Deux types de réactions se manifestent chez les individus bénéficiant d'une générosité divine. Certains développent un sentiment de supériorité et d'arrogance. Ce type de personnalité utilise ses dons comme un instrument au service de son ego et tend à dévaloriser ceux qui ne bénéficient pas d'une telle faveur.

A l’opposé, l’approche consistant à tirer profit des bienfaits divins implique que l’individu devienne plus humble lorsqu’il expérimente des événements positifs dans sa vie, car il ressent une proximité exceptionnelle avec D.ieu. Rabbi Chnéor Zalman décrit cette expérience comme si D.ieu l’étreignait.
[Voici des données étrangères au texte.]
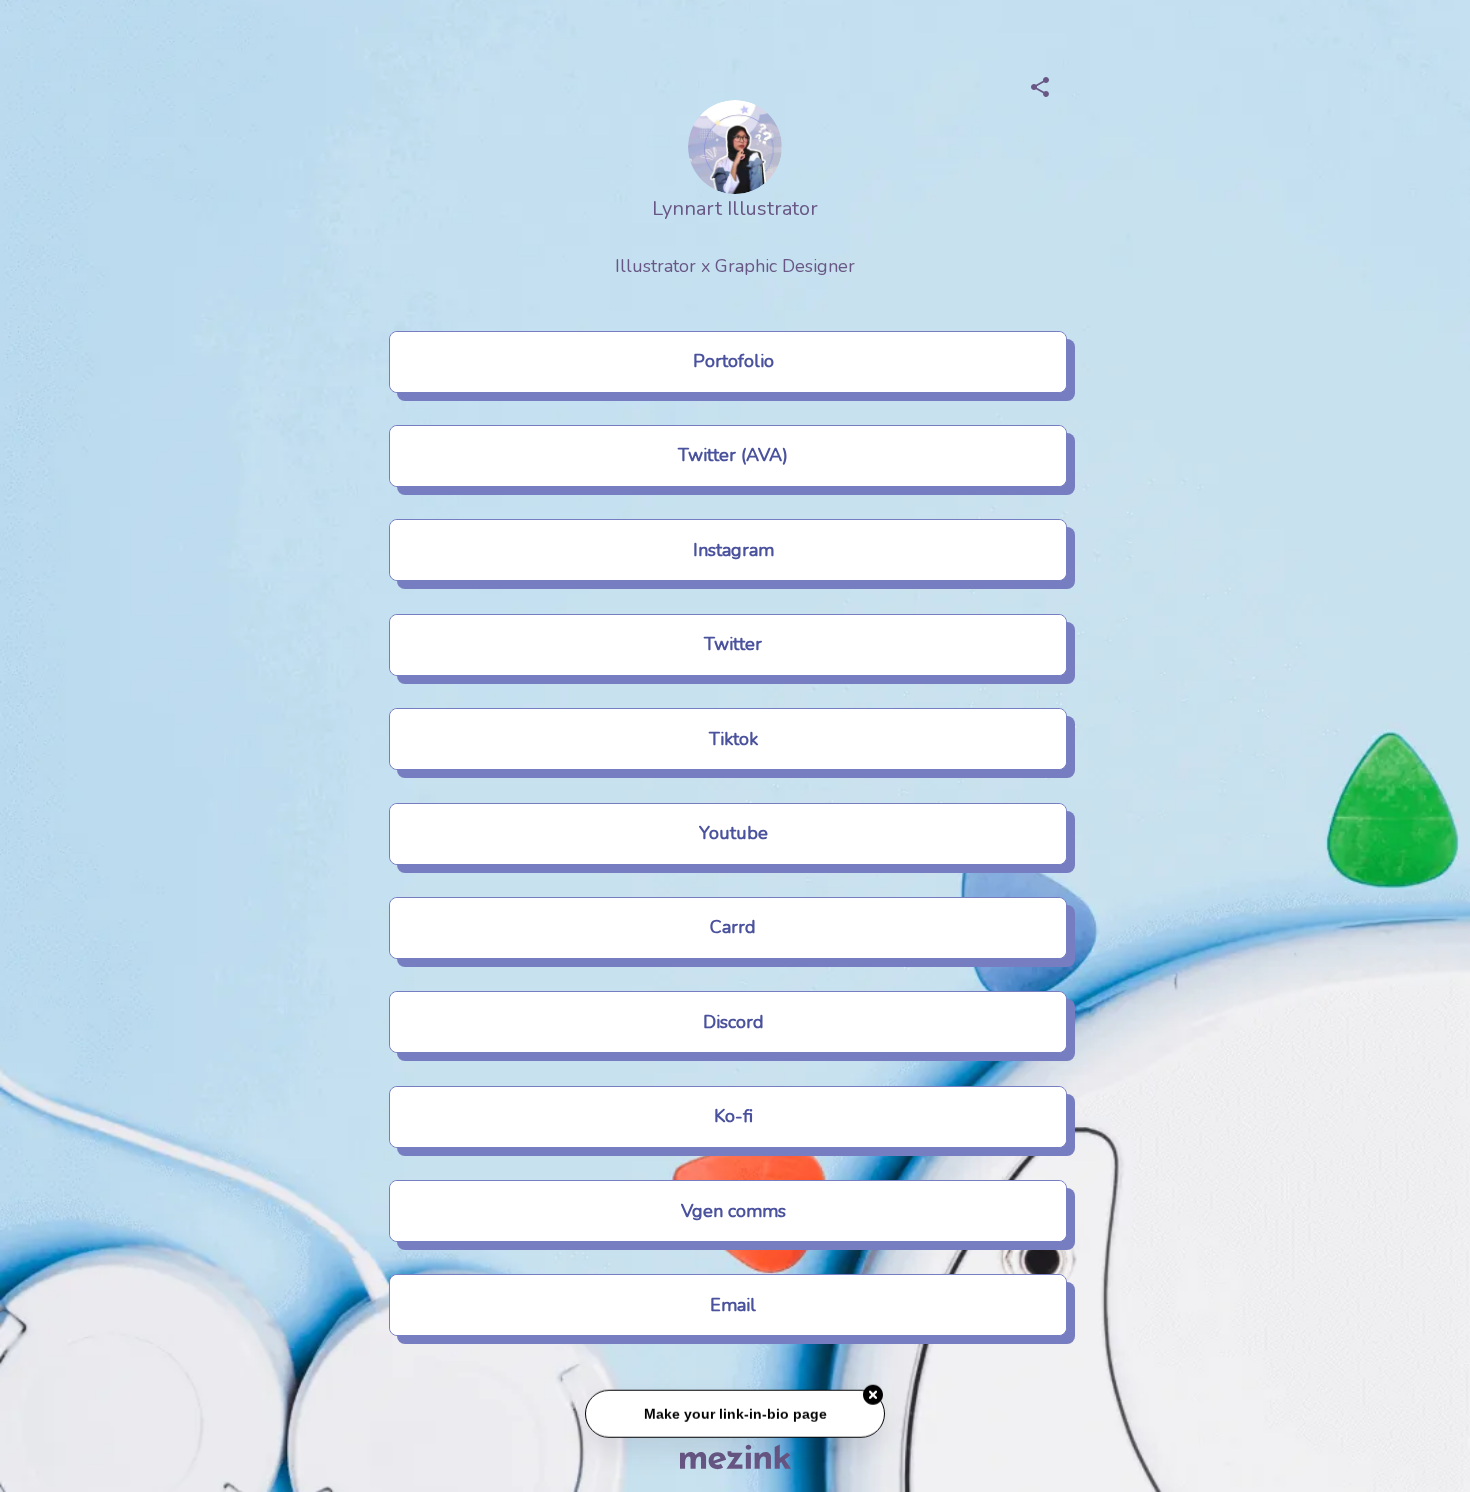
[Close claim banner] (873, 1397)
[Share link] (1040, 84)
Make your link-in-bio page (734, 1416)
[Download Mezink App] (735, 1456)
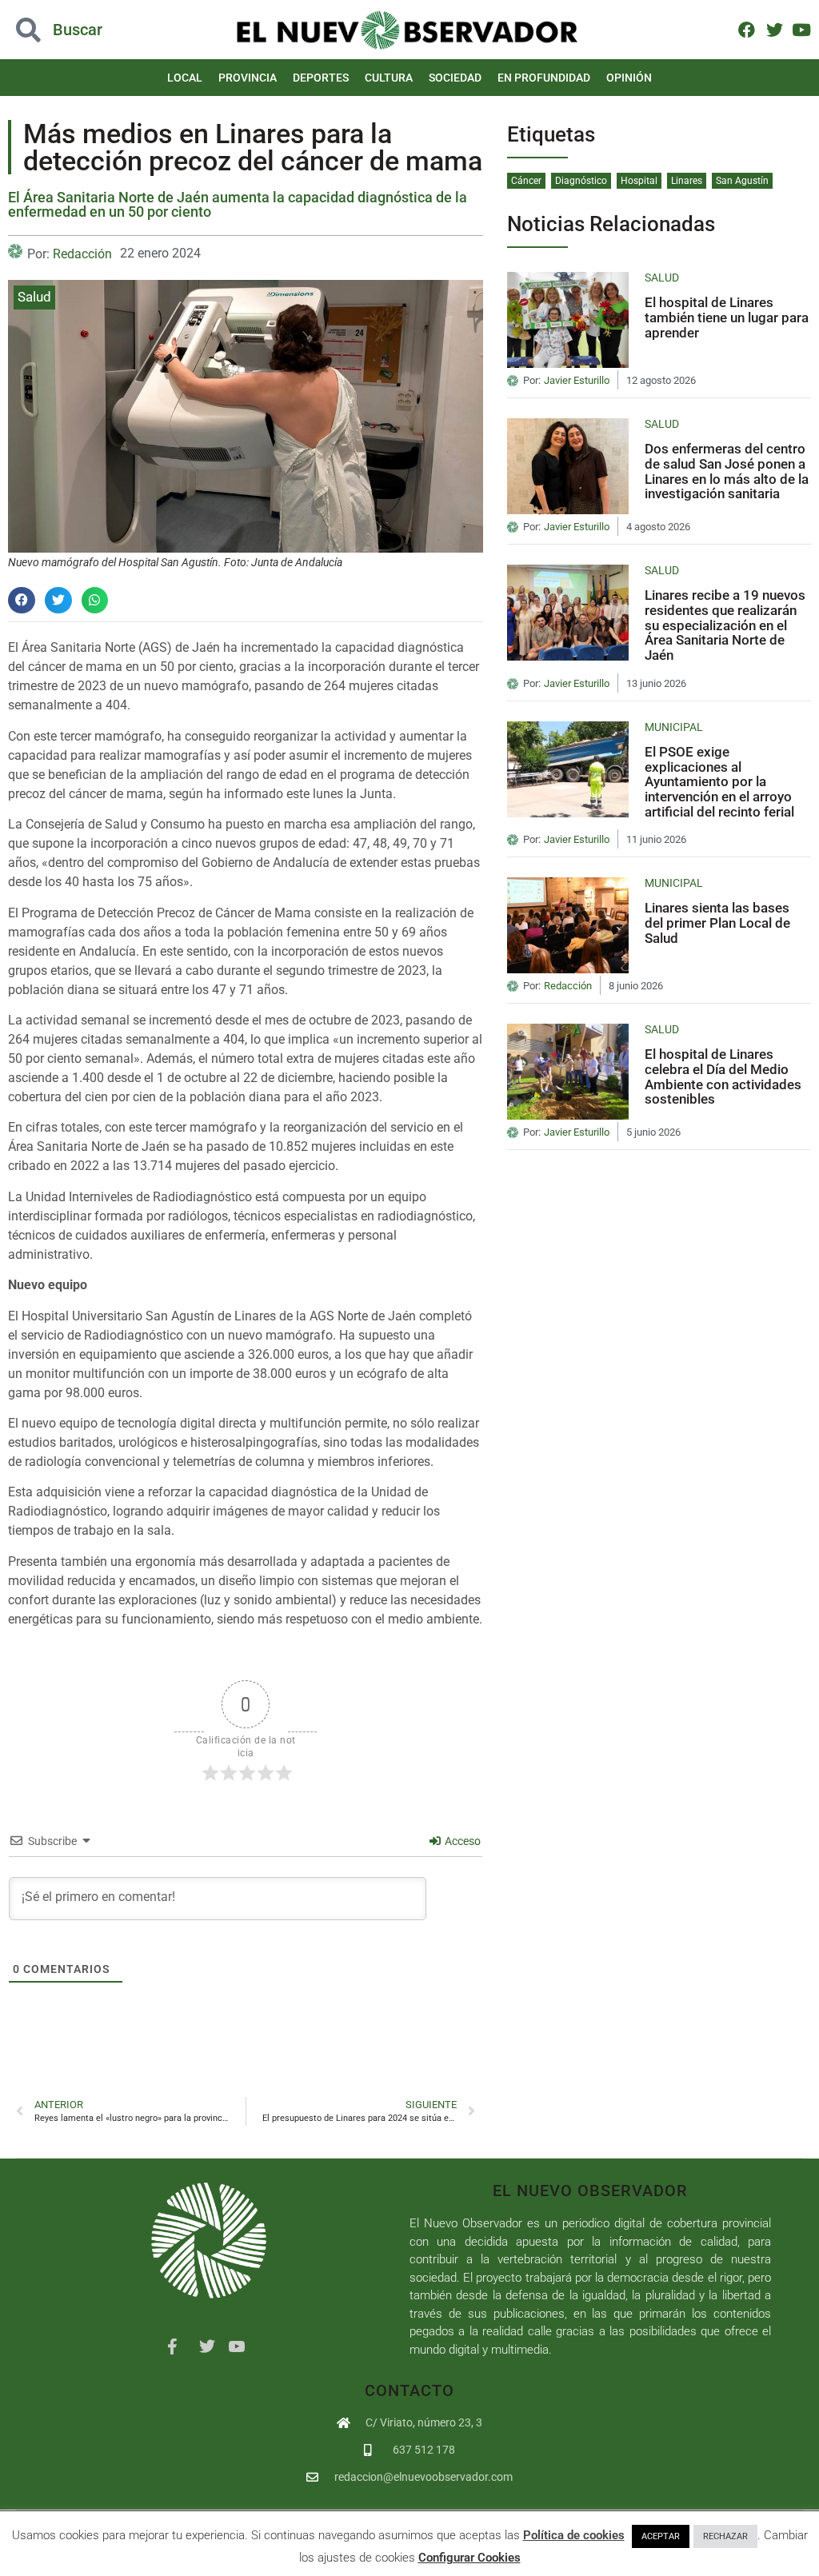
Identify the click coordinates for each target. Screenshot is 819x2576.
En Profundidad (543, 77)
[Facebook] (746, 29)
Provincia (247, 77)
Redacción (82, 254)
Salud (34, 297)
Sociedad (455, 77)
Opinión (629, 77)
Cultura (389, 77)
Lorsqu'un individu est confronté à quelque chose d'infiniment supérieur à lui-même, cela engendre un sentiment naturel d'insignifiance et d'humilité. Par conséquent, lorsqu'une personne relativement grande se tient aux côtés d'une personne beaucoup plus grande, elle éprouvera inévitablement un sentiment de petitesse.

Ainsi, plus nous faisons l'expérience du bien, plus notre humilité s’accroît et plus nous devenons humbles, moins nous avons tendance à penser que D.ieu nous doit quoi que ce soit.

Yaacov appartenait indiscutablement à ce dernier groupe. Ayant tant bénéficié des largesses divines à maintes reprises, il éprouvait une proximité remarquable avec D.ieu.

De ce fait, Yaacov déclare qu'en vertu des nombreuses grâces accordées par D.ieu, il s'est retrouvé humble et a donc prié D.ieu pour qu'Il poursuive ces bénédictions malgré les nouvelles lacunes qu’il reconnaissait en lui-même. Bien que D.ieu lui ait promis Sa protection, il souffre à l'idée qu'il ne soit peut-être plus digne de ces bénédictions et promesses.

« Humbles, le temps de votre Rédemption est arrivé »

Le Midrach stipule qu'avant la Rédemption future, le Machia’h proclamera la nouvelle ère en déclarant : « Humbles, le temps de votre Rédemption est arrivé ».

On peut se questionner sur les raisons pour lesquelles le Machia’h désigne le Peuple juif par l’appellation « humbles » ? Ne serait-il pas plus pertinent d’opter pour un terme qui souligne davantage une qualité vertueuse, comme le qualificatif « Justes », par exemple ?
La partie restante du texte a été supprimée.